Cortés Gerardo Muñoz, Viveros Sandoval Martha Eva, Areán Martínez Carlos Arturo, Vega Gómez Helios Eduardo, López Castañeda Sandra Edith, García Anel Gómez
Laboratory of Haemostasis and Vascular Biology. Faculty of Medical and Biological Sciences "Dr. Ignacio Chavez". Michoacan University of San Nicolas de Hidalgo. Biomedical Research Center of Michoacán. Mexican Social Security Institute. Morelia, Michoacán, México.
Laboratory of Haemostasis and Vascular Biology. Faculty of Medical and Biological Sciences "Dr. Ignacio Chavez". Michoacan University of San Nicolas de Hidalgo. Morelia, Michoacán, México.
J Atr Fibrillation. 2014 Dec 31;7(4):1124. doi: 10.4022/jafib.1124. eCollection 2014 Dec.

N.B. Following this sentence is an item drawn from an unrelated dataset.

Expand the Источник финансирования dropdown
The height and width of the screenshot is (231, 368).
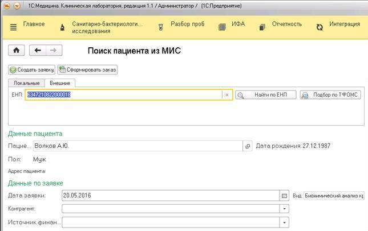pos(284,221)
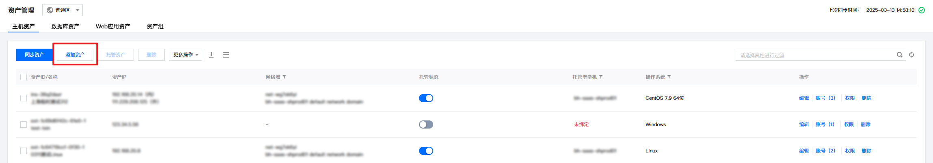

Atrial Fibrillation (AF) is the most common cardiac arrhythmia of clinical significance; it increases the risk of mortality due to stroke. The mechanisms behind cerebral thromboembolism in AF are associated with a prothrombotic state, demonstrated by higher levels of von Willebrand Factor (vWF), a multimeric glycoprotein that plays a crucial role in platelet adhesion and aggregation and it has been proposed as a biomarker of endothelial dysfunction. Plasma vWF levels are elevated in patients with nonvalvular Atrial Fibrillation (NVAF) associated to the presence of cardiovascular risk factors. The variability in vWF plasma levels in healthy subjects has a wide distribution, but there is no description available of the variability in AF patients and among types of AF. The aim of this study was to determine the variability of vWF plasma concentrations in patients with NVAF, associated to cardiovascular risk factors. Search strategy included PubMed and Ovid. Keywords used were "Atrial Fibrillation" and "von Willebrand Factor". It includes original articles, with analysis of plasma vWF levels by ELISA, without acute stroke. Review articles and meta-analysis were excluded. Reviewed studies include 22 trials and 6542 patients with nonvalvular AF associated to cardiovascular disease risk factors: age, sex, hypertension, heart failure, diabetes mellitus, prior stroke, coronary artery disease. Variability in vWF plasma levels was wide, with minimum values of 77 IU/dl and maximum values of 245 IU/dl and a mean of 146 IU/dl. Age of patients ranged between 54 and 78 years, and the percentage of males ranged between 23% and 80%. According to type of AF vWF levels were as follows, in paroxysmal AF: 92-264 IU/dl; persistent AF: 76-234 IU/dl; permanent AF: 91-247 IU/dl. The variability in vWF plasma levels is affected by risk factors and the AF type, however vWF levels in AF patients are higher when compared with healthy subjects.
心房颤动(AF)是具有临床意义的最常见心律失常;它会增加因中风导致的死亡风险。AF患者发生脑栓塞的机制与血栓前状态有关,血管性血友病因子(vWF)水平升高可证明这一点,vWF是一种多聚体糖蛋白,在血小板黏附和聚集过程中起关键作用,并且它已被提议作为内皮功能障碍的生物标志物。与心血管危险因素相关的非瓣膜性心房颤动(NVAF)患者血浆vWF水平升高。健康受试者血浆vWF水平的变异性分布广泛,但尚无关于AF患者以及不同类型AF之间变异性的描述。本研究的目的是确定与心血管危险因素相关的NVAF患者血浆vWF浓度的变异性。检索策略包括PubMed和Ovid。使用的关键词是“心房颤动”和“血管性血友病因子”。纳入的文章为原始文章,通过酶联免疫吸附测定法(ELISA)分析血浆vWF水平,且无急性中风情况。排除综述文章和荟萃分析。纳入的研究包括22项试验以及6542例与心血管疾病危险因素(年龄、性别、高血压、心力衰竭、糖尿病、既往中风、冠状动脉疾病)相关的非瓣膜性AF患者。血浆vWF水平的变异性很大,最小值为77 IU/dl,最大值为245 IU/dl,平均值为146 IU/dl。患者年龄在54至78岁之间,男性比例在23%至80%之间。根据AF类型,vWF水平如下:阵发性AF为92 - 264 IU/dl;持续性AF为76 - 234 IU/dl;永久性AF为91 - 247 IU/dl。血浆vWF水平的变异性受危险因素和AF类型影响,然而AF患者的vWF水平与健康受试者相比更高。